Gestação Múltipla (Gêmeos)
Uma dúvida comum diz respeito ao nascimento de gêmeos. A legislação é taxativa: no caso de gravidez múltipla, será devido um único salário-maternidade. Não há pagamento em dobro, independentemente da quantidade de crianças nascidas no mesmo parto (Código de benefício B80).
O Caso Específico da Microcefalia
Existe uma legislação específica (Lei nº 13.985/2020, Art. 5º) voltada para o surto de Zika Vírus ocorrido na década passada. Para crianças nascidas com microcefalia decorrente de sequelas neurológicas de doenças transmitidas pelo Aedes aegypti, o salário-maternidade é concedido automaticamente por 180 dias.

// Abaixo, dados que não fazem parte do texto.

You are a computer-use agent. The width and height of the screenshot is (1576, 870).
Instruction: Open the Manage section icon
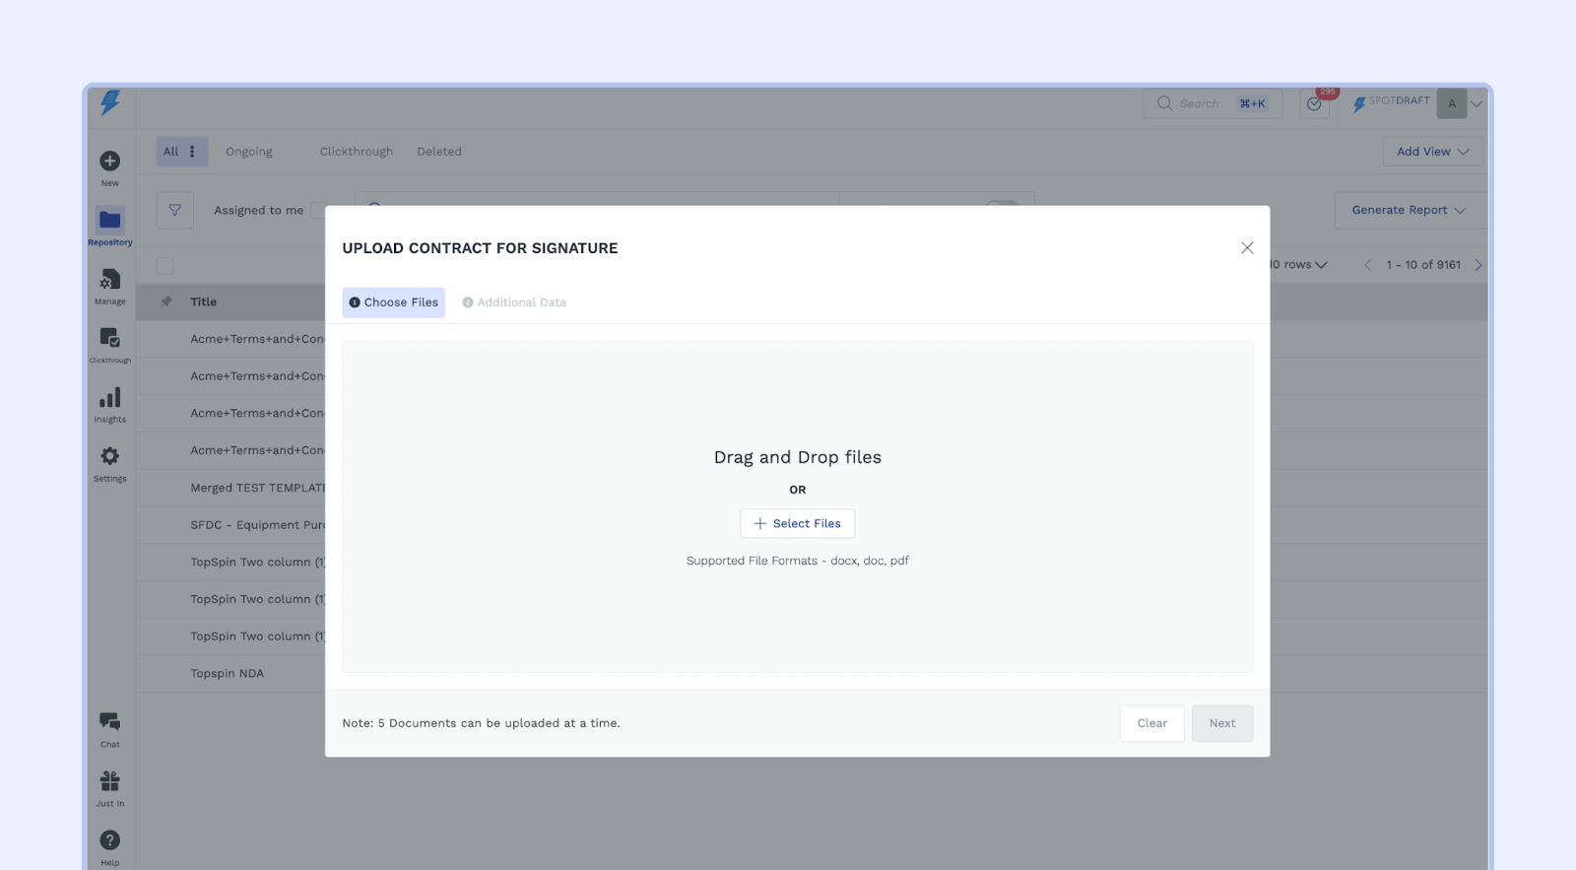(x=110, y=281)
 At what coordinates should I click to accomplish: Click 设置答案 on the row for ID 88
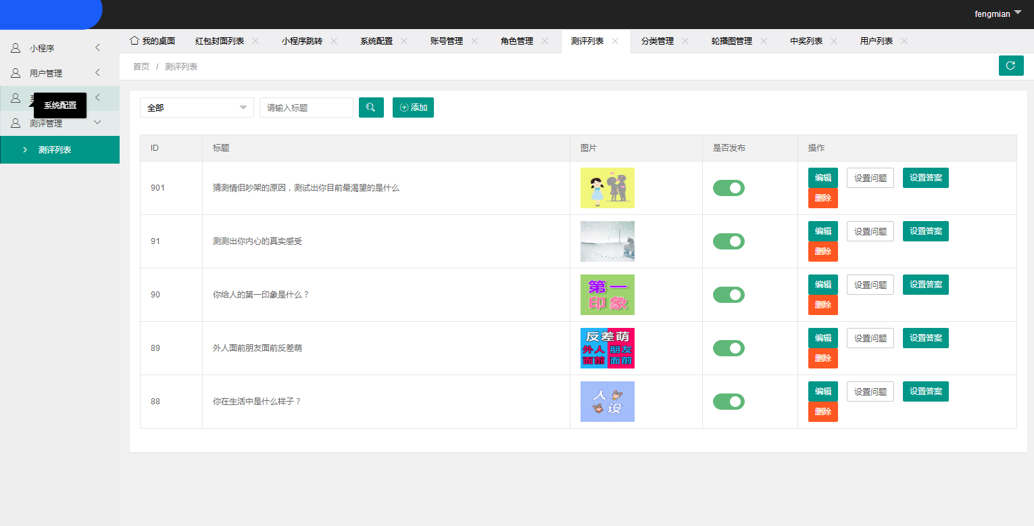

Atenção ao marco temporal: Esse direito ampliado aplica-se às crianças nascidas entre 1º de janeiro de 2015 e 31 de dezembro de 2019.
Aborto Não Criminoso e Parto Antecipado
A distinção entre aborto e parto antecipado gera efeitos previdenciários distintos:
- Aborto não criminoso: Comprovado mediante atestado médico, gera direito ao salário-maternidade correspondente a apenas duas semanas (14 dias).
- Parto antecipado (Prematuro): Mesmo que ocorra antes do tempo previsto, a segurada mantém o direito integral aos 120 dias de benefício.
Atividades Concomitantes (Dois Empregos)
Para a segurada que possui dois vínculos empregatícios (dois empregos CLT), o salário-maternidade é devido relativo a cada um dos empregos. Ou seja, ela receberá dois benefícios, pois contribui sobre dois vínculos distintos.
Contudo, há uma restrição importante mencionada na prática administrativa: caso a segurada exerça duas atividades simultâneas na categoria de contribuinte individual (autônoma), a regra tende a limitar a concessão a apenas um benefício de salário-maternidade, observando-se o teto de contribuição e as peculiaridades do sistema.
Reflexo no Planejamento Previdenciário
Por fim, é vital lembrar que o período de recebimento do salário-maternidade deve ser considerado como período de contribuição. Durante os meses em que a segurada (ou segurado) está em gozo do benefício, considera-se que houve contribuição previdenciária.
Isso é essencial para o cômputo do tempo de aposentadoria. Advogados devem verificar se esses períodos estão corretamente averbados no CNIS (Cadastro Nacional de Informações Sociais), garantindo que o tempo de afastamento materno/paterno conte efetivamente para a futura inativação.